Elle a tout pour elle: le physique, la voix et surtout l'aplomb.Pas aussi médiatisée que ses consœurs Cecilia Bartoli ou Vesselina Kasarova, Joyce DiDonato a déjà un joli tableau de chasse. Elle fréquente les grands festivals (Aix-en-Provence) comme les grandes maisons d'opéra (MET, Covent Garden, etc.). A peine sortie de l'avion, jeudi dernier à Genève, elle a accepté de chanter en play-back le rôle du Compositeur (Katarina Karnéus étant aphone), lors de la générale d'Ariane à Naxos au Grand Théâtre. Le bouche-à-oreille a fait son effet: le public venu nombreux lui a réservé une standing ovation à l'issue de son récital, lundi soir.

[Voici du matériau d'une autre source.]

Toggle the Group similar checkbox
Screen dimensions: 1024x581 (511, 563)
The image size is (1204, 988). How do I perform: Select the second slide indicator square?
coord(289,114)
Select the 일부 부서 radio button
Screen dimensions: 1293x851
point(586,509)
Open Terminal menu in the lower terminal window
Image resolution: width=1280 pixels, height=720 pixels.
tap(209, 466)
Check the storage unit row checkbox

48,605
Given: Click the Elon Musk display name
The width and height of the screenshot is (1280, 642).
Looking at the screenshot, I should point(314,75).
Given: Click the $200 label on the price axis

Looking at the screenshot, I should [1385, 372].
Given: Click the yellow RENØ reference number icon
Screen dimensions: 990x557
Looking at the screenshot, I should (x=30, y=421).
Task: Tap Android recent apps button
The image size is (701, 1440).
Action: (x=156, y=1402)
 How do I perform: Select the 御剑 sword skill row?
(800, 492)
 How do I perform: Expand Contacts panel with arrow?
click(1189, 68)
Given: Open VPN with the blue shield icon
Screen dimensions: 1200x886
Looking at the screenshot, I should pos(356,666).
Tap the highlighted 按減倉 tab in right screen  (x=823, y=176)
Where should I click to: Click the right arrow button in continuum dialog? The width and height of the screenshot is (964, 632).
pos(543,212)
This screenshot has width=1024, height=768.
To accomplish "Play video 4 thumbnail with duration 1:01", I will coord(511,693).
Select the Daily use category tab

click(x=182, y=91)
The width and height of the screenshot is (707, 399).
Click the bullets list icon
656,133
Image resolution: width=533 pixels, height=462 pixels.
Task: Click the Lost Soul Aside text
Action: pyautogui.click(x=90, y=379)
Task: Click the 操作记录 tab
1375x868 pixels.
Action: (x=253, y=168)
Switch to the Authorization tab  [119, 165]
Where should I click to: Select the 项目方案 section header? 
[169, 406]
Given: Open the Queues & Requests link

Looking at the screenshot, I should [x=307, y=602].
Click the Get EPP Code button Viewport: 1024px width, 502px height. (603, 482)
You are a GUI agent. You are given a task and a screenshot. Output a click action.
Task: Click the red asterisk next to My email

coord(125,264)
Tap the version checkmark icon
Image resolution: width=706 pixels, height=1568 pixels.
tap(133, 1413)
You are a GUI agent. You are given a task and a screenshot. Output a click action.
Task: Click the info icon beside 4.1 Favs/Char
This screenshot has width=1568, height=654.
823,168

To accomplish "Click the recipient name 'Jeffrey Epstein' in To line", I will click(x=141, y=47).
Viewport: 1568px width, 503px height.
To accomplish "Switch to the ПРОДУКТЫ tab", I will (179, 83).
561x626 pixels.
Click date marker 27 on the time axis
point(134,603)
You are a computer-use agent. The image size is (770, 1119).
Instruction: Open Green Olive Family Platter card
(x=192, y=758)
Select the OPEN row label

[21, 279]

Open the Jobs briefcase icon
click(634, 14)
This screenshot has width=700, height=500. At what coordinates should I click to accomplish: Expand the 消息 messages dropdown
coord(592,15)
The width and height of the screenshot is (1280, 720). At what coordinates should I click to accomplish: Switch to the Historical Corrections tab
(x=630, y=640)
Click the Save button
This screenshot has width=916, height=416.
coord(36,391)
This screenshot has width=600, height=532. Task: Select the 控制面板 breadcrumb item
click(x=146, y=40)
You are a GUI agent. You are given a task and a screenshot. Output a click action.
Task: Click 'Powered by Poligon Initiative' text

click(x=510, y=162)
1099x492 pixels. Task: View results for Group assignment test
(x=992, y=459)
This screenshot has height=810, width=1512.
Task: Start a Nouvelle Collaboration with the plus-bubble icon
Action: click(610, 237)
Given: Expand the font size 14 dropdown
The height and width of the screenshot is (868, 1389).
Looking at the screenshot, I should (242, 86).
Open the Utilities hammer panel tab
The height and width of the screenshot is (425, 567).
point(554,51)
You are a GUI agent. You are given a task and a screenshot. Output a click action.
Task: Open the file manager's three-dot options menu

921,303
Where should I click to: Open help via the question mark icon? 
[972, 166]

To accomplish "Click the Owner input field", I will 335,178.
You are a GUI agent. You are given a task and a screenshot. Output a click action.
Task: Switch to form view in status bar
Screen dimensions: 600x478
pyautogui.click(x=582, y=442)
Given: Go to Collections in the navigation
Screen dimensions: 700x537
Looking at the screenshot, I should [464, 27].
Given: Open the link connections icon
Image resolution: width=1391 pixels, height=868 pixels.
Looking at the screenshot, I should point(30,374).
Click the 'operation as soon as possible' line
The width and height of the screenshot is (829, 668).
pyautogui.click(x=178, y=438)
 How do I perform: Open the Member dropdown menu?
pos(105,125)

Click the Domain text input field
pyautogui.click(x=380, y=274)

Standing ovation méritée, tant la mezzo-soprano américaine possède son instrument. Son timbre corsé, magnifiquement projeté, sa voix longue, souple et égale, font feu de tout bois. D'emblée, elle affiche un tempérament fier et solaire dans «Ouvre ton cœur» de Bizet. Puis la voix se pare d'un dépit doux-amer dans les «Adieux de l'hôtesse». Rossini lui va comme un gant, en particulier la cantate Jeanne d'Arc dont elle varie les climats, jusqu'à des vocalises triomphantes. Les mélodies espagnoles séduisent pareillement (notes graves poignantes dans La maja dolorosa de Granados), à défaut d'une accentuation articulée parfaite. La canzonetta spagnuola et Una voce fa de Rossini, offerts en bis, la montrent sous son jour cabotin. Julius Drake, au piano, l'accompagne avec une finesse toute britannique, jusqu'à se déboutonner.